28.06.2004 / LOKALAUSGABE / EMMERICH

Harry Schulz sieht in der Sicherung der Arbeitsplätze bei der Niederrheinischen Kies- und Sandbaggerei (NKSB) seine größte Aufgabe. Aber muss denn wegen der bestehenden 45 Arbeitsplätze ein ganzes Stadtgebiet vernichtet werden? Bis zum heutigen Tag sind es bereits 20 Prozent der gesamten Fläche, die diese Industrie zerstört hat. Wenn alle die in der Ratssitzung angesprochenen Flächen ausgekiest sind, hat Rees fast 30 Prozent an Fläche verloren.

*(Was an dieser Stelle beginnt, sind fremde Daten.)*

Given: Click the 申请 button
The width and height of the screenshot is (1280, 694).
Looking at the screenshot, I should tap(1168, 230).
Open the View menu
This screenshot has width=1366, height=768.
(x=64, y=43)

Ich behaupte nicht - wie es sein Parteifreund Schmidt es getan hat -, dass Herr Schulz lügt, aber er verbreitet nach meiner Meinung Halbwahrheiten. Es irritiert doch sehr, wenn er bei seinem Kampf für die Arbeitsplätze in der Kiesindustrie die Arbeitsplätze, die durch die Abgrabung vernichtet werden, komplett außer Acht lässt.

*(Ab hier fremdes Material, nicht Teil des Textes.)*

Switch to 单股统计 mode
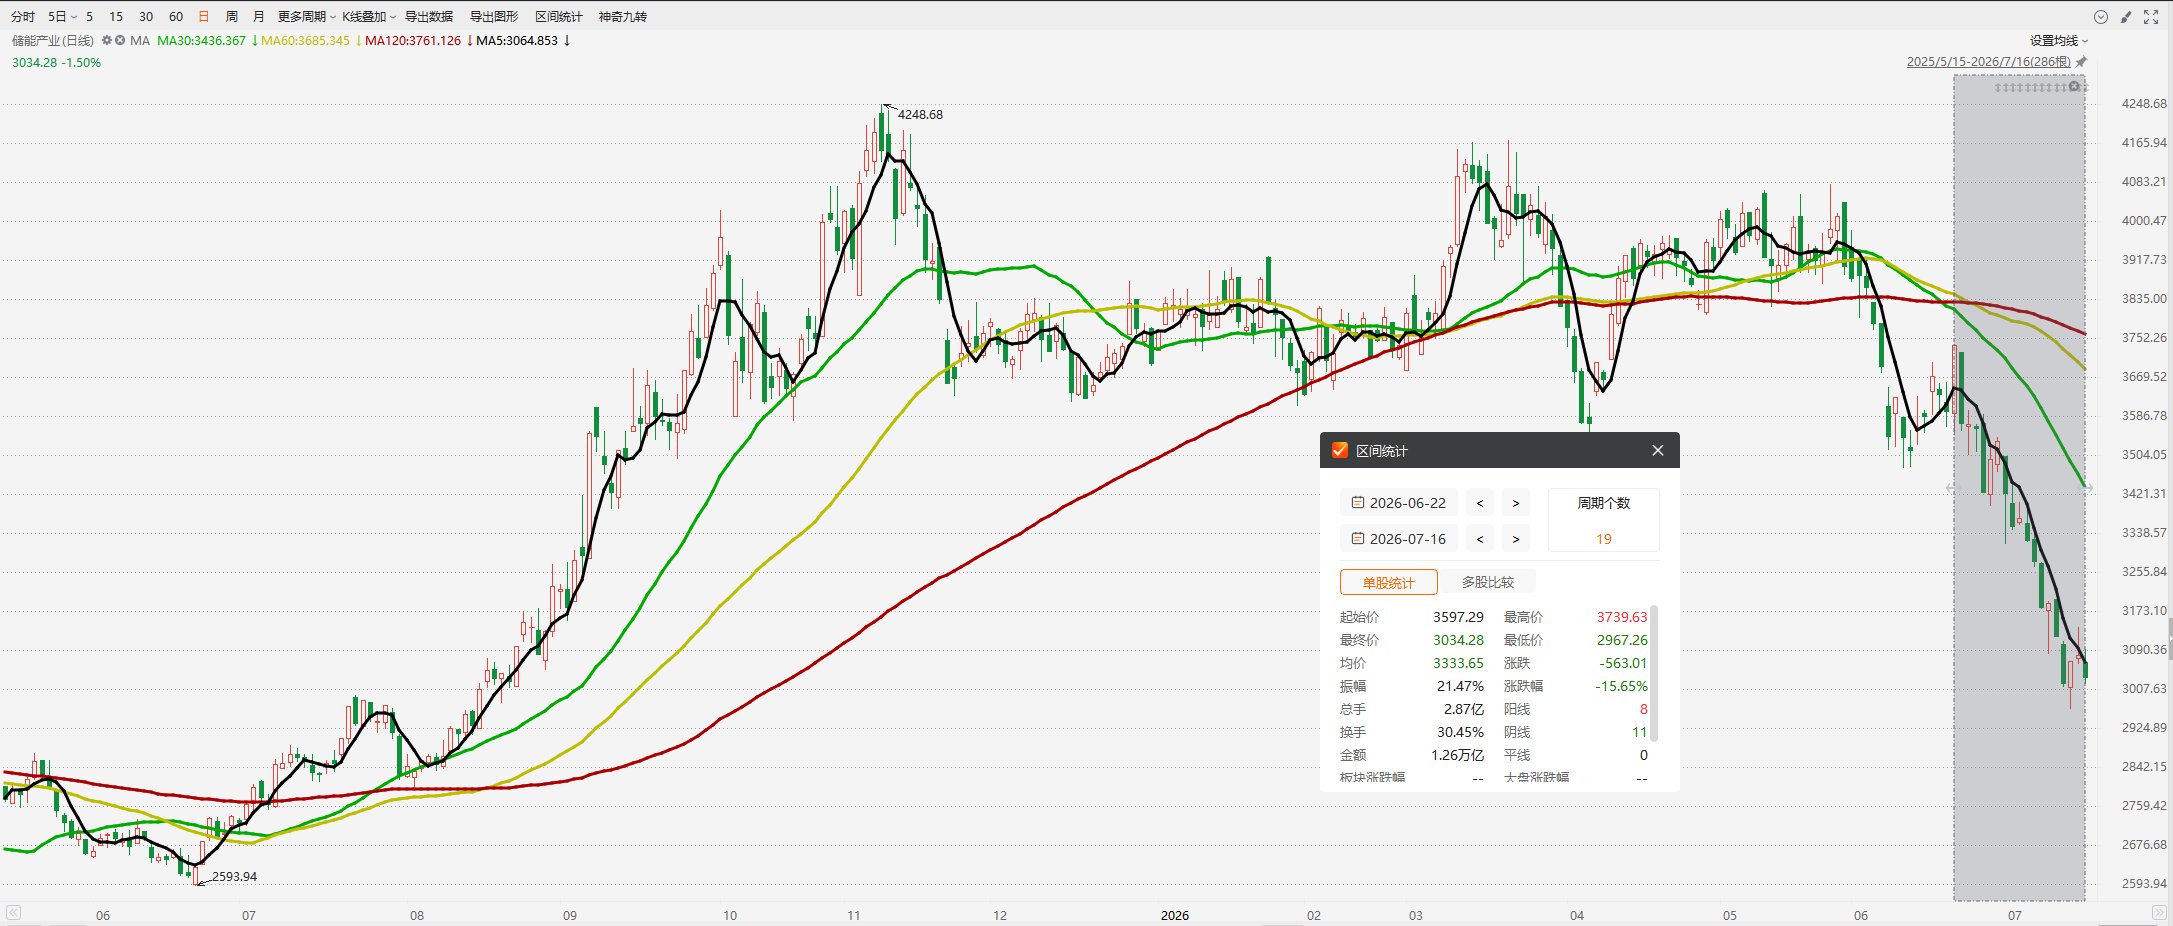This screenshot has height=926, width=2173. (1389, 582)
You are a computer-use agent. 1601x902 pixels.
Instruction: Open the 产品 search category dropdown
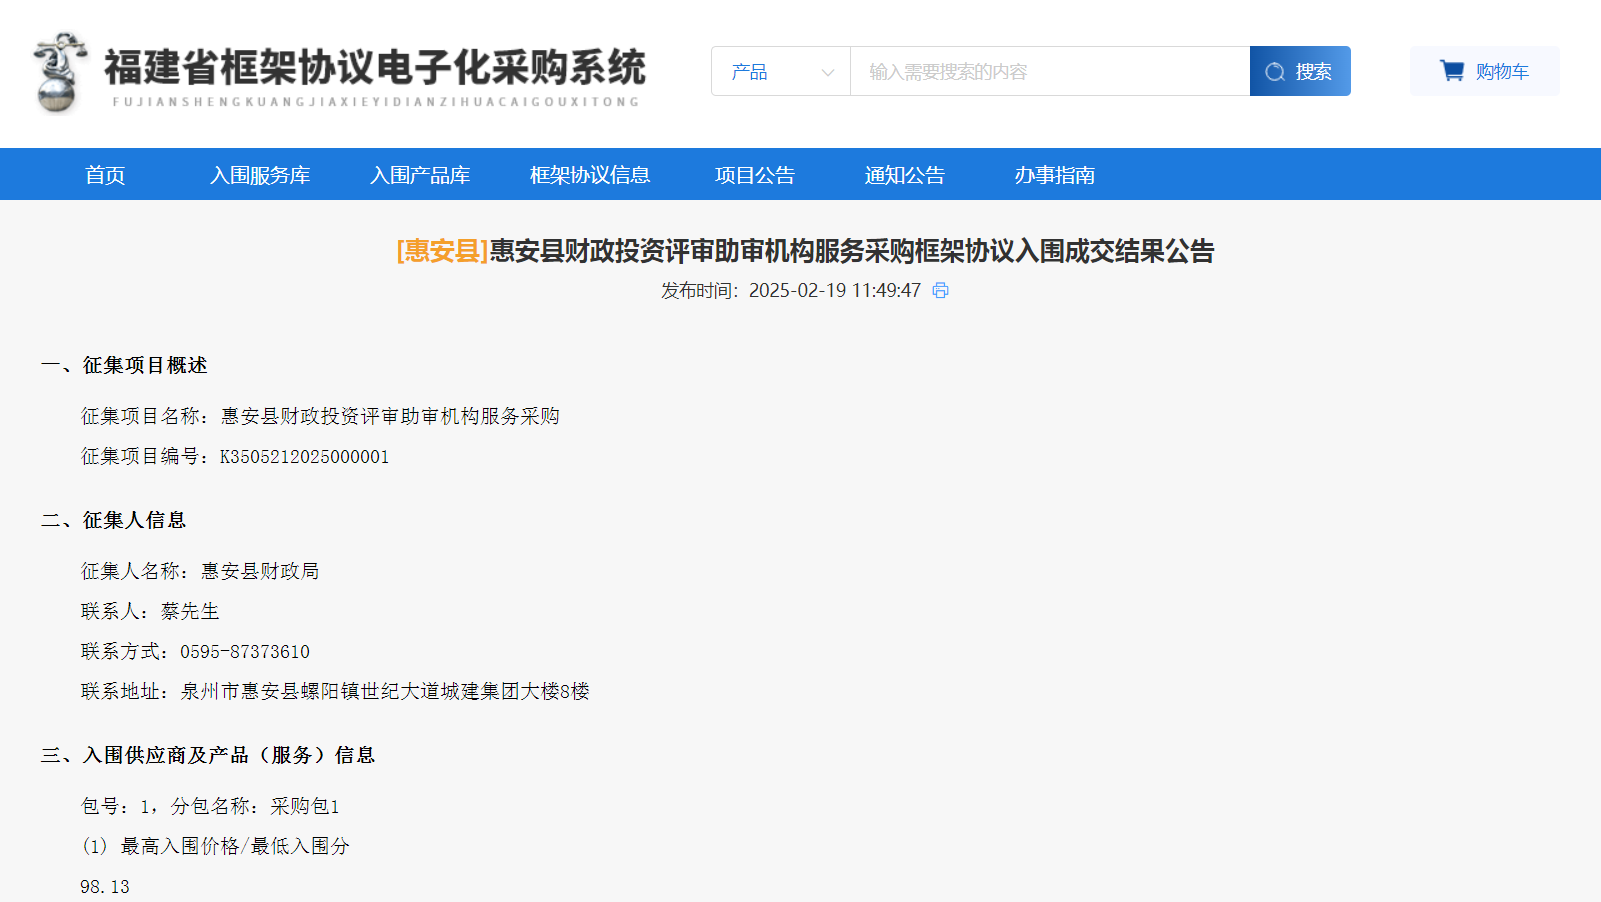tap(780, 72)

Wenn immer mehr Land vernichtet wird, wie hoch sollen dann die Pachten steigen, die die Landwirte zahlen müssen? Wo sind dann die Flächen, die die Landwirte zur Ausbringung der Gülle benötigen? Was ist mit den Arbeitsplätzen der Lohnunternehmer. Hier werden also in der Landwirtschaft in erheblichem Umfang Arbeitsplätze durch die Auskiesung vernichtet.

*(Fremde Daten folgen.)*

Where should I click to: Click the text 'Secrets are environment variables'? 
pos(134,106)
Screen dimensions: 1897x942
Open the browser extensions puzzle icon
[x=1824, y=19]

Dass die früheren Sozialisten sich nicht um Klöster und Kirchen besondere Sorgen gemacht haben, ist allgemein bekannt. Dass die heutigen führenden Sozialdemokraten in Rees sich nicht um die drohende Vernichtung von 65 Arbeitsplätzen im Haus Aspel durch die Auskiesung der Norderweiterung sorgen, ist bezeichnend.

Diese Arbeitsplätze, Herr Schulz, sind mir genau so wichtig wie die Arbeitsplätze der Kiesindustrie. Im Übrigen sind bei der NKSB die meisten Arbeitsplätze durch Rationalisierungs-Maßnahmen vernichtet worden und das, obwohl diese Firma an dem Reeser Kies eine riesige Einnahmequelle hat (Vor Jahren arbeiteten dort noch ca. 120 Leute heute nur noch 45 Personen.) Herr Schulz, Sie finden mich an Ihrer Seite, wenn es um den Kampf für Arbeitsplätze geht. Es sollte unser aller Ziel sein Arbeitsplätze zu erhalten und zu schaffen. Aber der Preis, den wir alle dafür zahlen müssen, darf nicht ins Unermessliche steigen.